Moreover, 1619 tells us nothing new. For decades, schoolchildren have been learning about slavery, the Civil War, the KKK, lynching of Blacks, Jim Crow, the Tuskegee experiment, redlining in housing, associated poverty, etc. No doubt, CRT and 1619 bring forth new incidents and events, but nothing inconsistent with history as schoolchildren have already been learning it.

CRT, 1619 and George Floyd’s killing have combined to advance the notion that America is “systemically racist.” Yes, Blacks are poorer than Whites, with all the associated challenges. but Black poverty does not mean ipso facto that present-day society and White Americans are racist. White ancestors were racist and their racism has had lasting legacy effects; however, to call present-day Whites racist is literally to visit upon the children, the sins of the parents. 

That is especially inappropriate for school children. They are innocent in all respects.

Most White Americans are sympathetic to the plight of Blacks The manifestations of racism enumerated above have been ended. Moreover, most Whites want to remediate racism’s legacy effects. Anti-poverty programs have been launched. Affirmative action has been undertaken, even though it constitutes reverse-racism. Such efforts may have been ineffectual, but their failure doesn’t discredit the charitable impulse involved. The nation has elected a Black president and vice president.
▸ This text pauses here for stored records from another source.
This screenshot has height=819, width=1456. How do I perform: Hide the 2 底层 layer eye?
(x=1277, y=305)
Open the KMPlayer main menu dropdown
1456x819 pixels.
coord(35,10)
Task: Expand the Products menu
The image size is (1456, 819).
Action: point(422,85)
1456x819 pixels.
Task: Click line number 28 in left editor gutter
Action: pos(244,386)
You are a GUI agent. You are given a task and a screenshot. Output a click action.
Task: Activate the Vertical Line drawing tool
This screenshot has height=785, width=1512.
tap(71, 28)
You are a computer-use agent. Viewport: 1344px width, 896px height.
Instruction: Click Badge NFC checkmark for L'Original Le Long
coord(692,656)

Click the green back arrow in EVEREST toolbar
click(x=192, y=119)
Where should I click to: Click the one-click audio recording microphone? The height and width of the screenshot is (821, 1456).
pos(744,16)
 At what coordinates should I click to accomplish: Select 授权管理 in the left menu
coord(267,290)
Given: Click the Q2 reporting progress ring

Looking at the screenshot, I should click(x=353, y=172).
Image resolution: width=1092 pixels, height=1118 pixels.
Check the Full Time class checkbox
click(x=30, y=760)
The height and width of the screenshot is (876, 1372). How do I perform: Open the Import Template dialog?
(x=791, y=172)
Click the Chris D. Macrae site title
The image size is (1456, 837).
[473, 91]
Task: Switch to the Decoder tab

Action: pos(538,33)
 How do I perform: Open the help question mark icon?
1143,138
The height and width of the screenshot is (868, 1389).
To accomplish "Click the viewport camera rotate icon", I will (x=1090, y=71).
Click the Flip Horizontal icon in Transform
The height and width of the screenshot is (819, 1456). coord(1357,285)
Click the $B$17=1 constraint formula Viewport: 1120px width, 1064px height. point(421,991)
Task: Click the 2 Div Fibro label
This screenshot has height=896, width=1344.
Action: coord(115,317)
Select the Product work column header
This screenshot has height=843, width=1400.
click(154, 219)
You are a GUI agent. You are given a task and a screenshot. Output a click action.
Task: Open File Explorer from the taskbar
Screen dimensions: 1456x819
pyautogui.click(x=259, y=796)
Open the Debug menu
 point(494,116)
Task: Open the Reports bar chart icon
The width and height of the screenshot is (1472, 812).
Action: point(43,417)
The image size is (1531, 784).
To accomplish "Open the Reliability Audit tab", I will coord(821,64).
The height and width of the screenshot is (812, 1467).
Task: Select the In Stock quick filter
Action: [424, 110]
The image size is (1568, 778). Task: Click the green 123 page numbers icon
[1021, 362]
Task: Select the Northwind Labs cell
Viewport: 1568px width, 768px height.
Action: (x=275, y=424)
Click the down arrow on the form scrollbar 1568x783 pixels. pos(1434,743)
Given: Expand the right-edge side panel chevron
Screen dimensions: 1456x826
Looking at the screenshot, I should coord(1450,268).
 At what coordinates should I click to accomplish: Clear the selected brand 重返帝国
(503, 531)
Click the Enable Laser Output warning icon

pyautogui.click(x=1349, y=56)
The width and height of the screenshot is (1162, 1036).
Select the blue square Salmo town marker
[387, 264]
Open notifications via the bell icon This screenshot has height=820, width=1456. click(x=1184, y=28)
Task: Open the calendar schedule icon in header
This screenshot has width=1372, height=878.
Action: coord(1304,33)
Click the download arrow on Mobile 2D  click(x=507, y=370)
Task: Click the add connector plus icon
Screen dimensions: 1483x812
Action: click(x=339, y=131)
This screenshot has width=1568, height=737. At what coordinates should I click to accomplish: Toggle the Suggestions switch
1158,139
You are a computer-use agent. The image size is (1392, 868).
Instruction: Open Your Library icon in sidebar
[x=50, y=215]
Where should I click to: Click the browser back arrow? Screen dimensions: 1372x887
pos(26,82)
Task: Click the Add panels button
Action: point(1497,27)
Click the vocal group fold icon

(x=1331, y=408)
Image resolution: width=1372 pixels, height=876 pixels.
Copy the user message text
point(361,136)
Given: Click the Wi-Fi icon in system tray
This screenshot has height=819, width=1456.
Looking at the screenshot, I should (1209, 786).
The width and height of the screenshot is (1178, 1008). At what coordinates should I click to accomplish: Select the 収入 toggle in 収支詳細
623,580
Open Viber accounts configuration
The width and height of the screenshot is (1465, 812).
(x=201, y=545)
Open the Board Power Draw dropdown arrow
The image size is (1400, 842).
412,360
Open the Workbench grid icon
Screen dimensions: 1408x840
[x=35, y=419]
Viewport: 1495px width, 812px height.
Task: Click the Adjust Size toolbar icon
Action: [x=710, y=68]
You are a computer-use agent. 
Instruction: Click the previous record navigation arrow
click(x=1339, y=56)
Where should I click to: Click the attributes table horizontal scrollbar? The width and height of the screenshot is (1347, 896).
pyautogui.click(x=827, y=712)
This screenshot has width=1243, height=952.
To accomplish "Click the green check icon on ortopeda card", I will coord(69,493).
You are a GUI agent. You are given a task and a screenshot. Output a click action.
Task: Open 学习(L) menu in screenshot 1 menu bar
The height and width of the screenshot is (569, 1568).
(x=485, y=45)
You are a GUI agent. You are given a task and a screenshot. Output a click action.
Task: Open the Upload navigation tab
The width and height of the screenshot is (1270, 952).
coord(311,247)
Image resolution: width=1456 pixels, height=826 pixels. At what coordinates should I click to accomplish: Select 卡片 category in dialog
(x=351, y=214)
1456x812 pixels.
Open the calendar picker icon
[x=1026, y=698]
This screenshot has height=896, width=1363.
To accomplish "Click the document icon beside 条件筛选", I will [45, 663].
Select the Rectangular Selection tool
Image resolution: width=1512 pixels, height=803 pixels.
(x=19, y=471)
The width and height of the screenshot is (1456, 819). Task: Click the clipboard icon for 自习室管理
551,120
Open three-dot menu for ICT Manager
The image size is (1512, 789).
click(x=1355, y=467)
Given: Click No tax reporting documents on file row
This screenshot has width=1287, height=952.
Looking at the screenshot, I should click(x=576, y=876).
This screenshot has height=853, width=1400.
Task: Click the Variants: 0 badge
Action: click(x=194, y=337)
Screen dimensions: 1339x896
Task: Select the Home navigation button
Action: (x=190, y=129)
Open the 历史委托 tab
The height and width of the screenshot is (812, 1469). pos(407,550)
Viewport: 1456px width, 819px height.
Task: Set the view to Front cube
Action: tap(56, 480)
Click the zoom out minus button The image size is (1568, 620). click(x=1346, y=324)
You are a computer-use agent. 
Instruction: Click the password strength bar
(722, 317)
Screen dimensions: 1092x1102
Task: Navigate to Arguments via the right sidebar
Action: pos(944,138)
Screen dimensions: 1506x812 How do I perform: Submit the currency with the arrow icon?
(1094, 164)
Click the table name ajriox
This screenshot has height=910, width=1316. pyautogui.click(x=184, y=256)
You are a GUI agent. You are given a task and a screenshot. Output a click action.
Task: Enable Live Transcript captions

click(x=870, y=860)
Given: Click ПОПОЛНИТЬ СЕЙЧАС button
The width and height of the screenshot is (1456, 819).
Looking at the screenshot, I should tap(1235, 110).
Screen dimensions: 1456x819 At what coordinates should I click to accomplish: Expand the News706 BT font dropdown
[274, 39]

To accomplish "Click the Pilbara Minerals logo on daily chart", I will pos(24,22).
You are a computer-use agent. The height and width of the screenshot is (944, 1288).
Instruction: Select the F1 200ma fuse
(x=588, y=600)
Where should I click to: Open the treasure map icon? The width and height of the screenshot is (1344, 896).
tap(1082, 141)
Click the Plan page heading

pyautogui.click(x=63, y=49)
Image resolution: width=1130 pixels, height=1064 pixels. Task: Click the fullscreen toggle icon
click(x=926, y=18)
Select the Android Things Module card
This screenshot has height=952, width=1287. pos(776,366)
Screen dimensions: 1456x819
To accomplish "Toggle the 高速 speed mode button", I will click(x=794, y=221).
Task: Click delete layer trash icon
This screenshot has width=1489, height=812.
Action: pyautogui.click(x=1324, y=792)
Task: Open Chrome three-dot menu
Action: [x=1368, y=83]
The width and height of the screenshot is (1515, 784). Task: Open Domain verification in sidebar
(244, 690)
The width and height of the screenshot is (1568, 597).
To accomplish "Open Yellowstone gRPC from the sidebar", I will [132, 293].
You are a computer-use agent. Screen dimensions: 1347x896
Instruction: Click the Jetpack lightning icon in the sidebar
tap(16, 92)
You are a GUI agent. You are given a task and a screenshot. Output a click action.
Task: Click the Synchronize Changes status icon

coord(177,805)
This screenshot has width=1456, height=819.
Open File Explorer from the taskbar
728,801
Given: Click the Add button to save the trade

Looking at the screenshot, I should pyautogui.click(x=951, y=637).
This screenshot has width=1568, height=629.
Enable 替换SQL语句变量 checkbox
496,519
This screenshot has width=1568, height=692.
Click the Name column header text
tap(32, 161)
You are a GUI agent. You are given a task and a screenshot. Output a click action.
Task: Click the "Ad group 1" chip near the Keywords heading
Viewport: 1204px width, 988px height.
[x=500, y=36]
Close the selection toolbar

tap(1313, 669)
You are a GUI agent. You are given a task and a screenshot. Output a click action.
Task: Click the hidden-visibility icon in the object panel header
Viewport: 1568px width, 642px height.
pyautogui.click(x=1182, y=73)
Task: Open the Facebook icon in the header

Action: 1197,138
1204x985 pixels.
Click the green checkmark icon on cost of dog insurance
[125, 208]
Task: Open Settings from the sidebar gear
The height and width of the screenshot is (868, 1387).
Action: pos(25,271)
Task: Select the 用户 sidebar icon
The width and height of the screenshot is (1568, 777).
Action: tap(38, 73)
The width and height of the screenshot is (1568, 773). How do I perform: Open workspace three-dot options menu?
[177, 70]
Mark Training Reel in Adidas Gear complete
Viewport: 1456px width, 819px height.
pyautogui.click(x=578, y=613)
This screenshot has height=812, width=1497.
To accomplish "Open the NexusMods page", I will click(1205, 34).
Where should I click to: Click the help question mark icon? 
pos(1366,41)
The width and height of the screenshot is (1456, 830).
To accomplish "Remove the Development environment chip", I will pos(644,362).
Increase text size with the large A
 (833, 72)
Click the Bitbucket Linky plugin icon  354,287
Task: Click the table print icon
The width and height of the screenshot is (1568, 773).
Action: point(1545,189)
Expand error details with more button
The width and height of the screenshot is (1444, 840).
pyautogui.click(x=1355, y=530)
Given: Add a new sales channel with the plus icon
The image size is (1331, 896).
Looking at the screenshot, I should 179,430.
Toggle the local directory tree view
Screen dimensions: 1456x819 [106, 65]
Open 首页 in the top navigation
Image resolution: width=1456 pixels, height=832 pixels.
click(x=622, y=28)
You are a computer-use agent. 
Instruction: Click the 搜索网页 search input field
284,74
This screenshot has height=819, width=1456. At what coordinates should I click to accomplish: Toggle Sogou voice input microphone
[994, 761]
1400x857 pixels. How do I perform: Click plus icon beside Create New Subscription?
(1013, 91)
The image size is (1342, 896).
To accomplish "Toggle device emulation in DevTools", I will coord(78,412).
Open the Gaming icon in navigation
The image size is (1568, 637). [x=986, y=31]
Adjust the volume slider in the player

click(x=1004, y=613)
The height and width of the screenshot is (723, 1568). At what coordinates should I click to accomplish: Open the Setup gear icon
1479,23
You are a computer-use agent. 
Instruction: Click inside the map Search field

Nevertheless, despite the ending of overt racism and the good faith of these compensatory programs, the race-obsessed want to sustain their charge of racism. So, they have conjured the notion of unconscious or implicit White bias.  Of course, one cannot change one’s own subconscious. Logically, then, an outside authority and force must do so. Thus, anti-racism training for Whites, to which some may decide to submit voluntarily. However, when undertaken on a mandatory basis by government, this constitutes totalitarian indoctrination and mind control, a cure far, far worse than the disease.

Slavery and racism are not the central theme of American history. They are one of several important themes. America and Americans are not “systemically racist.” And cops are not killing unarmed Blacks indiscriminately. The triad is false in each part and in combination.